Compaq Computer Corporation. Guide to the POSIX Threads Library, April 2001.
Mac OS X Developer Library. Threading Programming Guide, 2010.

Exercises¶

Modify the hello world! program with Pthreads so that the master thread prompts the user for a name which is used in the greeting displayed by thread 5. Note that only one thread, the one with number 5, greets the user.
Consider the Monte Carlo simulations we have developed with MPI for the estimation of \(\pi\). Write a version with Julia, or OpenMP, or Pthreads and examine the speedup.
Consider the computation of the Mandelbrot set as implemented in the program mandelbrot.c of lecture 7. Write code (with Julia, or OpenMP, or Pthreads) for a work crew model of threads to compute the grayscales.
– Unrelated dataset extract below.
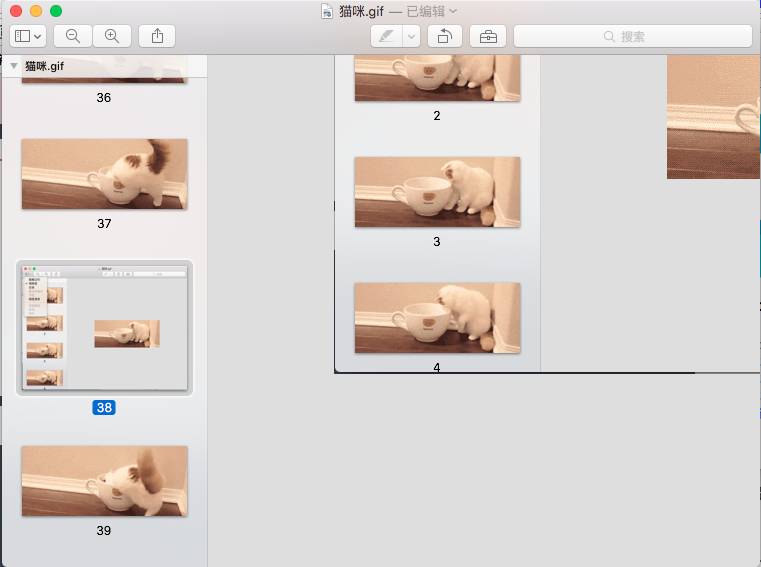Open the 已编辑 title dropdown chevron
761x567 pixels.
(454, 11)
Does the grain size matter? Compare the running time of your program with your MPI implementation.
For some number N, array x, function f, consider:
```
#pragma omp parallel
#pragma omp for schedule(dynamic)
 {
    for(i=0; i<N; i++) x[i] = f(i);
 }
```
Define the simulation of the dynamic load balancing with the job queue using schedule(dynamic).
Write a simulation for the dining philosophers problem. Could you observe starvation? Explain.